▶ _Selected excerpt_:

· · · ·

They considered twelve environmental impacts including carbon footprint, energy use, and chemical impacts on soil, water, and air. They looked at reuse, recycling, and recycled material recaptured in making new bags. Some bags hold more than others, so an undergraduate Creative Inquiry group analyzed how many of each type of bag would be needed on an average shopping trip for a family of four.

Of the two types of bags intended for one-time use as grocery bags, paper and lightweight plastic, plastic was a clear winner, largely due to the manufacturing and waste recovery processes. Although paper bags are made from trees, a renewable resource, and can be recycled at curbside, the water- and energy-intensive processes of turning logs into cellulose fibers then paper tip the scales in favor of the lightweight plastic bags. Although lightweight plastic bags can’t be recycled at curbside because they foul up the sorting machinery, about 93 percent of U.S. residents have access to recycling locations at many supermarkets and other retail points, Kimmel says. In addition, lightweight plastic bag manufacturers can use recycled bags to make new ones.

The researchers found that when compared on a one-time use basis, paper bags are on average four to seven times more detrimental to the environment, Kimmel says.

· · · ·

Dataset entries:
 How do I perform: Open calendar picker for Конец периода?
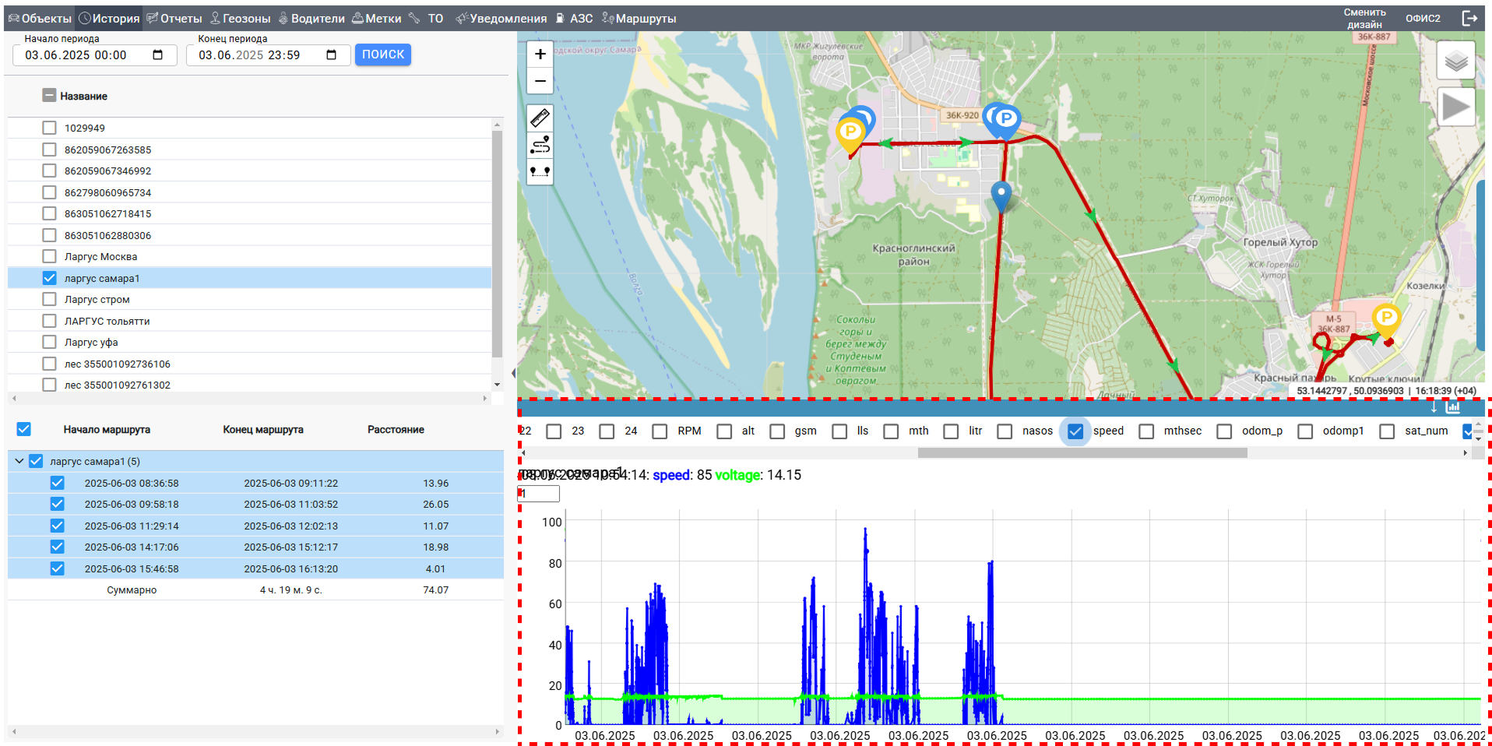pos(332,55)
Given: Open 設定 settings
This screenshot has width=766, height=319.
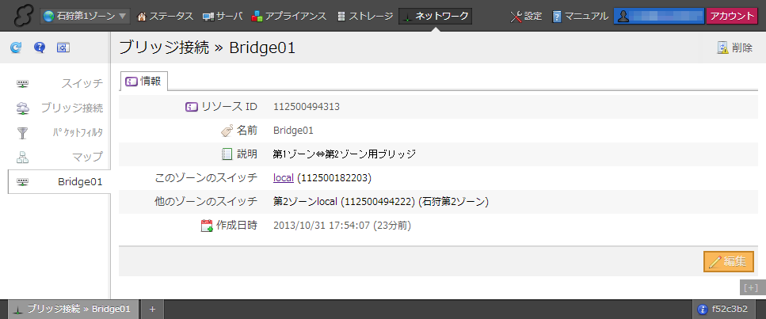Looking at the screenshot, I should pos(527,16).
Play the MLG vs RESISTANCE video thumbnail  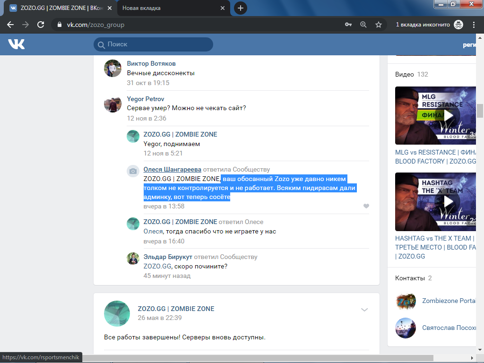point(435,115)
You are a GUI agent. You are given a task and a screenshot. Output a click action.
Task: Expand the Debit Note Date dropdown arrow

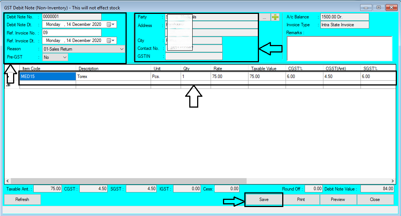[x=112, y=24]
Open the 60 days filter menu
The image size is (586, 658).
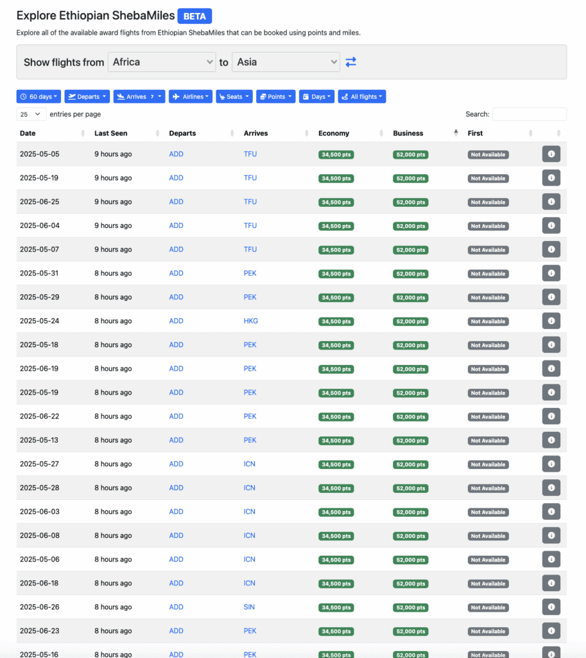coord(39,96)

· · · ·

▶ _Exercise_: Copy the full text about paper and plastic grocery bags word for word.

▶ _Output of the task_:
They considered twelve environmental impacts including carbon footprint, energy use, and chemical impacts on soil, water, and air. They looked at reuse, recycling, and recycled material recaptured in making new bags. Some bags hold more than others, so an undergraduate Creative Inquiry group analyzed how many of each type of bag would be needed on an average shopping trip for a family of four.

Of the two types of bags intended for one-time use as grocery bags, paper and lightweight plastic, plastic was a clear winner, largely due to the manufacturing and waste recovery processes. Although paper bags are made from trees, a renewable resource, and can be recycled at curbside, the water- and energy-intensive processes of turning logs into cellulose fibers then paper tip the scales in favor of the lightweight plastic bags. Although lightweight plastic bags can’t be recycled at curbside because they foul up the sorting machinery, about 93 percent of U.S. residents have access to recycling locations at many supermarkets and other retail points, Kimmel says. In addition, lightweight plastic bag manufacturers can use recycled bags to make new ones.

The researchers found that when compared on a one-time use basis, paper bags are on average four to seven times more detrimental to the environment, Kimmel says.